C’est là tout le rôle de l’EPU, qui va permettre en aval de la formation initiale, d’appréhender de nouveaux concepts, de mesurer les résultats de recherches, de cas cliniques aussi, de confronter les techniques d’appareillage, de comparer différents appareils, etc. Aujourd’hui plus que jamais, la surdité et son incidence sur le vieillissement cognitif, sur l’entrée en dépendance, sur les chutes, représentent un sujet majeur de santé publique ! Et pour répondre à cet enjeu, il nous est indispensable de rester compétents, d’être même toujours plus compétents.
Aussi, quand nous demandons une réingénierie de la profession, que nos audioprothésistes soient mieux formés, sur cinq ans, ce n’est que pour servir cette finalité sanitaire.

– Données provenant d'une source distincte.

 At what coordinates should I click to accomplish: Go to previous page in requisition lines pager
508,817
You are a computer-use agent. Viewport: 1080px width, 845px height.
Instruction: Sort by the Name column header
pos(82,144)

A.i. : En parallèle de l’EPU, quels chantiers occupent le Collège ?

S.L. : Nous avons un certain nombre de dossiers satellites qui sont désormais gérés par des membres du Collège. Je pense notamment au travail réalisé autour de la formation des maîtres de stages, et qui est mené par Frédéric Rembaud depuis un an environ. Nous avons également toujours une importante activité autour des Cahiers de l’Audition, pour lesquels Arnaud Coez s’implique énormément.
Aussi, je pense que le dossier qui va beaucoup nous occuper dans les années à venir concerne le e-learning. C’est un travail que j’ai confié à Jean-Baptiste Delande. Nous souhaitons mettre à la disposition des audioprothésistes des modules d’enseignements en ligne, qui mélangent articles de fond, vidéos, diaporamas, etc. Je pense qu’il y a beaucoup de choses à faire autour de cela. Dans cette nécessité de formation continue, pour ceux qui sont dans leurs centres, qu’ils soient salariés ou indépendants, et qui n’ont pas toujours le temps de se rendre à l’EPU ou encore au Congrès des audioprothésistes, je pense que la dématérialisation du numérique est une véritable aubaine. C’est quelque chose qui nous tient à cœur et qui va se déployer progressivement. En tout cas, les choses sont lancées ! »
 

"Bio express" de Stéphane Laurent :
Audioprothésiste diplômé d’État depuis 1996, Stéphane Laurent a été nommé président du Collège national d’audioprothèse (CNA) en juin 2015. Originaire de Nantes, il est diplômé du Conservatoire national des arts et métiers (Cnam). Son cursus en acoustique lui a permis de croiser la route de l’audioprothèse. À 45 ans, c’est un métier qu’il exerce encore aujourd’hui avec beaucoup de passion. Aussi, après sa rencontre avec Frank Lefèvre en 1997, Stéphane Laurent devient enseignant à l’École d’audioprothèse de Fougères. Un parcours complet qui lui permet d’être élu membre du Collège en 2004. En parallèle, depuis huit ans, Stéphane Laurent effectue le réglage des implants cochléaires au CHU de Rennes, sous l’égide du Pr Benoît Godey.